Among the most common reasons for teacher dissatisfaction and leaving teaching cited by teachers in the LPI study were financial reasons, testing and accountability, lack of administrative support and large class sizes.
While Keys said that she has never wanted to quit the profession despite the challenges.
“People want to quit when they feel like they have no control over what’s happening,” Keys said. “I’m lucky to be in a school where I feel like I have a lot of creative freedom and that I’m in a place where people like working and getting better at what they’re doing.”
Keys, who also taught in Indonesia early in her career, studied abroad in high school in Germany, where her host parents were also teachers.
Whereas American teachers not only teach long hours and also have other commitments, such as overseeing clubs or coaching sports, Keys’s host parents would teach earlier in the day and then spend their afternoons and evenings at home.
Keys believes that these differences come, in part, from the professional culture in the U.S. of “crazy Puritan work ethic” as well as a different understanding of responsibility for education.
“In other countries, my sense is there’s less expectation that the teachers are responsible for getting the students to learn,” she said. “American education is much more about the teachers’ responsibility for getting the students to learn, and even if the students come woefully unprepared and have horrible situations outside of the classroom, teachers are supposed to be responsible for that — for the students emotional and social well-being, lack of health care, and everything else.”
Besides extra in-school work, teachers’ often head home to even more responsibilities such as taking care of their own kids or even more preparation for teaching the next day.
To balance her job with taking care of her toddler-age son, AP Chemistry teacher Janny Cahatol opted to work part-time this year, teaching four sections of the AP class on Red Days and spending Blue Days keeping up with the work that happens beyond the classroom, such as grading, lesson planning, answering emails and attending meetings.
Keys, who also worked part-time for seven years when her now-adult sons were young, said that there was so much work outside of the classroom that teaching part-time was as tiring as an ordinary full-time job.
Navigating demanding work and at-home commitments is difficult for many teachers. Some actively avoid letting the details of their personal life infiltrate into the classroom, but others stay true to how they feel, even if that means sometimes being vulnerable with students. The vulnerability can help students connect to teachers and become more comfortable opening up to them when they need help.
“I try to be myself, and if I’m having a bad day I’ll tell [the students],” Marks said. “I want the students to be comfortable to talk to me.”
Other teachers prefer to separate their work and personal lives, building strictly academic relationships with students; however, this separation sometimes challenges teachers’ emotional capacity to cope privately with personal issues while coming to work with a brave face.
“If I did bring in all my baggage it would be really detrimental to the students’ learning environment,” Wu said. “There has to be some separation. As an adult, there's a lot of playing it strong and making sure that you have your best foot forward every day; emotionally, it’s a taxing job.”

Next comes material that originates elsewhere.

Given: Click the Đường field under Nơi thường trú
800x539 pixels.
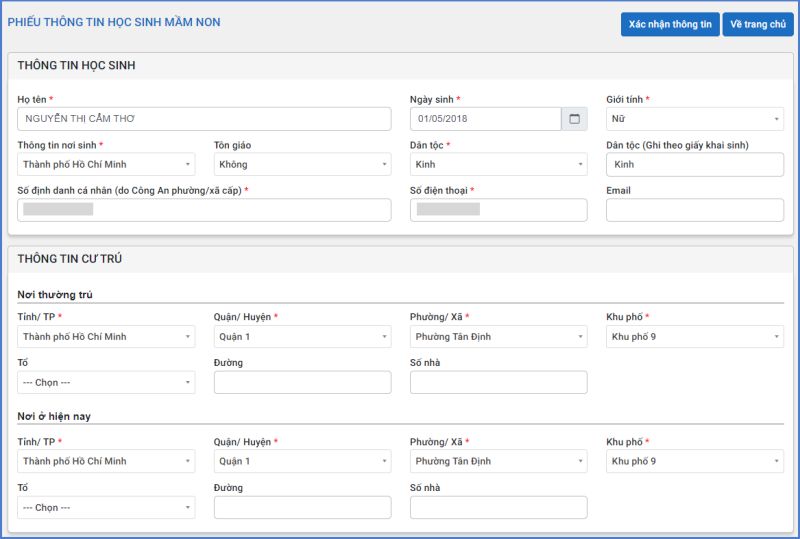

Teaching requires a set of skills most jobs don’t demand. On top of the numerous hours spent outside of the classroom planning lessons, grading assignments and attending meetings, teachers have the emotional capacity to care for their many students, their families and themselves. It would seem that even more teachers would burn out after a few years, but many, including Keys, see teaching as a refuge from outside pressures of life.
“If I’m going through something personal, when I’m in the classroom is the only time I might not feel that because I’m so in the flow and engaged with the ideas and people that I table everything else that’s going on in my life,” Keys said. “Then the day ends and the problems just hit you.”